At War with Truong Tran   - san francisco
FaceTime   - ny

FICTION

   Tamara reached over and, very lightly, touched his hand.  “I’m sorry.”
   He hoped she’d leave her hand on his.  But when he looked down, she moved it.
   “I forgot to buy dryer sheets,” he said.  “I just did the laundry.”
   She smiled.  “Do you have a job?”
   “Not for a few years.  I needed to take care of my mother.”
   “That must have been hard.”
   “No, it was okay.  I liked it, you know.  It was an honor.  And sometimes I think her getting sick kind of saved my own life.”
   She asked what he had done before his mother’s illness.
   “I played in some bands, and then I did security work for some other bands.  Mostly, I bought drugs for them.  And for myself.”
   “Anybody I might know?”
   “You listen to any metal?” he asked.
   She shook her head.  “My ex-husband liked Pantera.  Some of their stuff was okay.”
   “Dimebag,” Serge said.  “He was amazing.  But I didn’t work for anybody that famous.”

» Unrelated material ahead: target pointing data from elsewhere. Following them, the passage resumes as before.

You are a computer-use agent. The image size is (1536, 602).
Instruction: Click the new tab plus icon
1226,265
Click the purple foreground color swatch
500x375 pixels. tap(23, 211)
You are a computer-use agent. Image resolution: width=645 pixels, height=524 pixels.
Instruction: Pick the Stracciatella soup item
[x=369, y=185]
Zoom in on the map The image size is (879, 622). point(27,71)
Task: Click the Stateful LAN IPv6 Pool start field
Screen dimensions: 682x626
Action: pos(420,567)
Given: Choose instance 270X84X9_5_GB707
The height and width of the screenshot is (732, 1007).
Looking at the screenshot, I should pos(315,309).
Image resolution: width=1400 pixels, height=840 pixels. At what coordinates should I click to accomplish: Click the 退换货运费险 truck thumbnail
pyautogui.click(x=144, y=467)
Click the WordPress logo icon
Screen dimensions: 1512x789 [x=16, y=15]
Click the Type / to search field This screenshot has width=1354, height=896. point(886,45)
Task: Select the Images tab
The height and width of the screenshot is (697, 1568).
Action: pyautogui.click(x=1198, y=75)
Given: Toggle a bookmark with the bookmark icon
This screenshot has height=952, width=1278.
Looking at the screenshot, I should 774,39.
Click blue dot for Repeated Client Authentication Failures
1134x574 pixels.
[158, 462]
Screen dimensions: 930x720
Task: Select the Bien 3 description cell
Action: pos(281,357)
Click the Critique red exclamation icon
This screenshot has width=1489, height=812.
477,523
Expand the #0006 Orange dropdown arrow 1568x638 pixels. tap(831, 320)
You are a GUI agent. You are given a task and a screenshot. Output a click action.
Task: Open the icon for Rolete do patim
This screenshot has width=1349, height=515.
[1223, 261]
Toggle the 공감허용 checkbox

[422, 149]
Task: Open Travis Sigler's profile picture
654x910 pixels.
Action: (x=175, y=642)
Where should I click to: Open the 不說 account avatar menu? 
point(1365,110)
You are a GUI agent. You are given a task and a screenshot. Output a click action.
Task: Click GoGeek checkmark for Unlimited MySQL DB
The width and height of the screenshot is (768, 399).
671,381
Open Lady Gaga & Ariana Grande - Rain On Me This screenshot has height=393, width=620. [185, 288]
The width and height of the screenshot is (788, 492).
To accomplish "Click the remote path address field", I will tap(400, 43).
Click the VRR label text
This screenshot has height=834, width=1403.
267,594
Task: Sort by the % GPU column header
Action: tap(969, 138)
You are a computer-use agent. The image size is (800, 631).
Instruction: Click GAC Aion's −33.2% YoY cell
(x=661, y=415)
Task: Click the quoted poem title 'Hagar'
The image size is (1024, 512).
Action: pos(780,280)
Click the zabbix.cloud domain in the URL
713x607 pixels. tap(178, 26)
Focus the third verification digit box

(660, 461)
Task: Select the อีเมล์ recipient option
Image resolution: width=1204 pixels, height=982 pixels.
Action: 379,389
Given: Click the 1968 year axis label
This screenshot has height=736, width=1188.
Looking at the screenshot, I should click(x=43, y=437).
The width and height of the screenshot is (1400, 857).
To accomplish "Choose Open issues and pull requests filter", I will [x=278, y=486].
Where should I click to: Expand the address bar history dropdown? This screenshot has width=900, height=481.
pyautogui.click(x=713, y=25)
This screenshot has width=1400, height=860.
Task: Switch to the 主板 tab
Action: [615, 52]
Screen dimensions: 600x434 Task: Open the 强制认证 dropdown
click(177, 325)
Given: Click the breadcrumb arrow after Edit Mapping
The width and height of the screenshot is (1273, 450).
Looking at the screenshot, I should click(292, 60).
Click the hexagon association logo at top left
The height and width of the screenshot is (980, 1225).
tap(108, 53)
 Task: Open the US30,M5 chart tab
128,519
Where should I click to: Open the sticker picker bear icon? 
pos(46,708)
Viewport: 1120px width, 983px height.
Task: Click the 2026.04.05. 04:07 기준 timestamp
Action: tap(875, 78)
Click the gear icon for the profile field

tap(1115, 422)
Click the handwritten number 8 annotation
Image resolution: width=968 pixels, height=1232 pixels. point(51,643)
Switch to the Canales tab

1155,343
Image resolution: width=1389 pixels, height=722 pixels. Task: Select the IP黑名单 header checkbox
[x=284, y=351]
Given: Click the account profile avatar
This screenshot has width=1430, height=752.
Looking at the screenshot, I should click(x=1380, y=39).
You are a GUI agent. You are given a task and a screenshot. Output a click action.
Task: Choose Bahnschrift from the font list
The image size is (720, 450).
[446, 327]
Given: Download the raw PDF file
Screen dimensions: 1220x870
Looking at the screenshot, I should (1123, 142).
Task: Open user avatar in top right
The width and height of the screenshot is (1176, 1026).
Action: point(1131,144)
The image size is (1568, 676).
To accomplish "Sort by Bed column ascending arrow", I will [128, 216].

   Serge had started shooting heroin with the bassist for the last band that employed him.  They’d forged checks up and down the east coast to support their habits until the lead singer’s mother noticed the band’s financial straits and had the two of them arrested.  It turned out she was an accountant.  Serge’s own mother had to cash out an insurance policy to pay for his attorney.  She’d just been diagnosed with brain cancer.
   Tamara asked if he was going back into security work.
   He shook his head.  “Honestly, I like the house work.  It makes the day go by fast.”
   She laughed again.  It seemed like a nervous gesture to Serge.  But she had a pretty smile and soft pink lipstick with an icy shine.  He wondered if someone had told her a long time ago that she needed to smile more often.
   “Seriously,” he said, “there’s a beauty to doing something that nobody else sees.  I quit caring what other people think.”
   “Well, that’s nice,” she said.  “But what about money?  Did your mother leave you anything?”
   “The house.  It’s paid for.  But I don’t think I can pay the city taxes.  And then the funeral, headstone, some medical bills.  I need to sell some stuff for cash.  Furniture, things like that.”
   She pulled a pack of chewing gum from her jeans. “Why do I like this gum so much?” she asked.  And then she offered him a stick.
   “Thanks.  I’ll chew later.”  He slipped the stick into his jacket pocket.  “After the coffee.”
   “The reason I asked about money,” she said, “is we’ve got a service/cashier position open.  It’s not security, but it’d be nice to have somebody in the store who could handle the kind of stuff that happened today.  This wasn’t the first time.”
   She unwrapped a piece of gum and slid it into her mouth.  She pushed her light hair behind her ears.
   “And if you want small tasks that nobody appreciates,” she said, “I’ve got plenty of those for you.”
   Serge had thought a lot about drinking the past few days.  There wasn’t enough to do around the house.  The walls heckled him, called him a fuck up and a retard.  They wanted him out.  He’d punched two holes in the dry wall above the sofa and then left them to fester.
   He asked his mother once, early in the cancer, why she wanted to live so badly.  It was right after his detox and jail term, and he couldn’t see any good reasons for either of them to move forward.  She only smiled.  “I’m scared of dying,” she said.  “And I like talking to you every day.”
   Serge was scared, too.  And so he told Tamara the job might be a good idea.  “I’ve been thinking about what to do,” he said, “but I wasn’t expecting a real job opportunity.”
   “I wouldn’t call it a great opportunity,” she said.
   “You don’t know the other things I was considering.”
   “Think of it as an open door,” she said.  “Maybe it’ll lead to a real opportunity.  Something better.  That’s how I like to see this place.”
   “It’s a nice store,” he said.  “Well stocked.  Better than the RITE AID on Phillips Street.  They never have the Pantene Classic Clean over there.  It’s crazy.”
   Another smile.  He enjoyed his power to move her lips, even if he did understand that it was a habit.  His relationship to the store had changed.  He’d never noticed that the boxes of antihistamine were so bright.  Packaging made everything, even nasal wash, look like a present.
   “I’ll get you the paperwork after we’re finished with the cops,” she said.  “It’s just a formality, though.  You’ve got the job if you want it.”
   Serge nodded.  Neither of them even mentioned the hourly wage.